Prozess

Videos aus Jacksons letzten Tagen sollen gezeigt werden

Knapp drei Wochen vor dem Start des Prozesses gegen den Leibarzt von Michael Jackson hat die Staatsanwaltschaft die Verwendung von Videos des "King of Pop" vor Gericht beantragt.

Die Filme widerlegten die Theorie der Verteidigung, wonach der 50-Jährige Selbstmord begangen haben könnte, erklärten die Ankläger in Los Angeles.

Die Videos, die wenige Tage vor seinem Tod am 25. Juni 2009 aufgenommen wurden, zeigten den Popstar singend und tanzend bei Proben für seine anstehende "This is it"-Tour und verdeutlichten, dass Jackson "jeden Grund hatte, leben zu wollen", erklärten die Staatsanwälte. Die Aufnahmen widersprächen der Theorie der Verteidigung, wonach Jackson sich nur wenige Stunden nach Entstehen des letzten Films das Leben genommen habe. Wie die Videos zeigten, sei der Star vielmehr "aktiv und voller Energie" gewesen.

Zusätzlich will die Staatsanwaltschaft im Prozess gegen Jacksons Arzt Conrad Murray Fotos von der Autopsie im Prozess zeigen, um zu belegen, dass der "King of Pop" zum Zeitpunkt seines Todes bei "bester Gesundheit" war. Dies soll die Selbstmordtheorie weiter infrage stellen. Die Verteidigung lehnt sowohl die Zulassung der Videos als auch der Fotos ab. Die Bilder könnten die Geschworenen von vornherein gegen Jacksons Arzt einnehmen, hieß es zur Begründung.

Die Staatsanwaltschaft wirft Murray vor, seinem Patienten das Narkosemittel Propofol gegeben und dann den Raum verlassen zu haben. Murray bestreitet nicht, das Mittel verabreicht zu haben, sagt aber aus, dass dies auf Wunsch des Musikers geschehen sei und die Menge nicht zum Tod hätte führen können.

━━━━━━━━━━━━━━━━━━━━

**Aufgabenstellung**
Schreiben Sie im Text über den Prozess gegen Michael Jacksons Arzt den Abschnitt von „Knapp drei Wochen" bis „vor Gericht beantragt." neu und setzen Sie dabei „Privatarzt" an die Stelle von „Leibarzt".

━━━━━━━━━━━━━━━━━━━━

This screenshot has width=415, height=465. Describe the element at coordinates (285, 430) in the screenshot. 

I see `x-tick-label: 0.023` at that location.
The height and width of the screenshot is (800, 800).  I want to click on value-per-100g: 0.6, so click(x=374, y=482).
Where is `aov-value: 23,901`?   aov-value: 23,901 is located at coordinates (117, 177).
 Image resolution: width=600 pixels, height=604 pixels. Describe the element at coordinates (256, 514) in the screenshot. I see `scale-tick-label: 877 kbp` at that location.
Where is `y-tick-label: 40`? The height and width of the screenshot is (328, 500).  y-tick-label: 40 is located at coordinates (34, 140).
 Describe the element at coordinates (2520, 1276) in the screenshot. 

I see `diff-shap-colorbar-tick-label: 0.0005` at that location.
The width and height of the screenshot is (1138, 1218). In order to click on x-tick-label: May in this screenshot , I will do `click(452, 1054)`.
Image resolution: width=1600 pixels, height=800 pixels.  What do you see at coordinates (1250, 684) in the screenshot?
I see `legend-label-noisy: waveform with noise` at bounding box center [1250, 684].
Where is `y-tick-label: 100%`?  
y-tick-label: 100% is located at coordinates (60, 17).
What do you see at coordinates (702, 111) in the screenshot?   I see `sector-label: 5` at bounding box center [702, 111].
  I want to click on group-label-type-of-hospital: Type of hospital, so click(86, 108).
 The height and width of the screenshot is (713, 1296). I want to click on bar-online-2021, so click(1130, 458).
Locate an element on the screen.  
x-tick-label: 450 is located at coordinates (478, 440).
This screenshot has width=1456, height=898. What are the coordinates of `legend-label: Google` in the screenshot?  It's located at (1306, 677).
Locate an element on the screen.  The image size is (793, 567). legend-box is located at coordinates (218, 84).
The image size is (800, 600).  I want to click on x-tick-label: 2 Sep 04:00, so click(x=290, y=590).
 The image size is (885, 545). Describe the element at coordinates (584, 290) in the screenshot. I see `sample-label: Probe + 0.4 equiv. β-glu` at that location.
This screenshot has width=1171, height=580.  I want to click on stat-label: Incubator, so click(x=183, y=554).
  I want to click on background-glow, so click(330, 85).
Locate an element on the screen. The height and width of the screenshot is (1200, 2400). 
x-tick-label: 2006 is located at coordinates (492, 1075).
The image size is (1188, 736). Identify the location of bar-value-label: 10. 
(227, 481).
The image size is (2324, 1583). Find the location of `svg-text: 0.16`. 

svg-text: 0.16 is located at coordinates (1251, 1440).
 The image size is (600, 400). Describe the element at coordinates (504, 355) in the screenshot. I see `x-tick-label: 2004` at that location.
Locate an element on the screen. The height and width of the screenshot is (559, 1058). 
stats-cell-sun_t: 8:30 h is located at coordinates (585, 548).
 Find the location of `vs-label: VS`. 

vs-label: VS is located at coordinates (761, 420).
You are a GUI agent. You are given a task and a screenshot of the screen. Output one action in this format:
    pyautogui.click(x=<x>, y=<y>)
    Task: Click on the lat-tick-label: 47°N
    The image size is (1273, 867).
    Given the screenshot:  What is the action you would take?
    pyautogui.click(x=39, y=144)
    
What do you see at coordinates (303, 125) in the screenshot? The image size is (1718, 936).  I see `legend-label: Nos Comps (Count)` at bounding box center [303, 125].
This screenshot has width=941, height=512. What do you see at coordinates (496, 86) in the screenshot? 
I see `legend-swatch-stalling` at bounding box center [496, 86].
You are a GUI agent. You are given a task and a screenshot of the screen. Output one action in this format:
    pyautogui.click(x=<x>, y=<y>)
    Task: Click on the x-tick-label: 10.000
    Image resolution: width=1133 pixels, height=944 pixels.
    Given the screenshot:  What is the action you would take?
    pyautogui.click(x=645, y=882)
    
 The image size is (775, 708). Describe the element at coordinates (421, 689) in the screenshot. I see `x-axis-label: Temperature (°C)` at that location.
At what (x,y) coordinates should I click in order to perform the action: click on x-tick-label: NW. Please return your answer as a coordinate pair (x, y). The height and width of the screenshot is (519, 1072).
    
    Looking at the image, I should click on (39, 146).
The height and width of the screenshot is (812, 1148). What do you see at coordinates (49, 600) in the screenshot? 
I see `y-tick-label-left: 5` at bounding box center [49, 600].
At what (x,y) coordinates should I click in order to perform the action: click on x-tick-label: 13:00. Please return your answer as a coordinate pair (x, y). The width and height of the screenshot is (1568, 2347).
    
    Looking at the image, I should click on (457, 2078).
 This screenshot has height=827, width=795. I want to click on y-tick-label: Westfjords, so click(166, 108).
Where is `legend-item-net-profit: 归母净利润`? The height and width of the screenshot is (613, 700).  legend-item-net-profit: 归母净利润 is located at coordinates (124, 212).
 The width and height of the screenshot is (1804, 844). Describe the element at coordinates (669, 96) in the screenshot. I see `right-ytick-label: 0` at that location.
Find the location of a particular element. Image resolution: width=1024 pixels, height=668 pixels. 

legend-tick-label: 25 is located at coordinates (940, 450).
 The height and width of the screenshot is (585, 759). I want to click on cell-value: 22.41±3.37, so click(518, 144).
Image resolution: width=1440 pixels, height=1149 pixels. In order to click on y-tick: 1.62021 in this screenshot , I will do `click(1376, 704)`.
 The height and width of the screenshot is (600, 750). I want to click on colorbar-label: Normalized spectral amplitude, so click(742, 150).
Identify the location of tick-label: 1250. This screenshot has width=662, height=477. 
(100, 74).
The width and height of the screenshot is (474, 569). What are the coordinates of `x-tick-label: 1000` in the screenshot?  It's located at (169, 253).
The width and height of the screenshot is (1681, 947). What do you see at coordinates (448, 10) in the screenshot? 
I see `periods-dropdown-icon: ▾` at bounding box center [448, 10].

━━━━━━━━━━━━━━━━━━━━

**Lösung**
Knapp drei Wochen vor dem Start des Prozesses gegen den Privatarzt von Michael Jackson hat die Staatsanwaltschaft die Verwendung von Videos des "King of Pop" vor Gericht beantragt.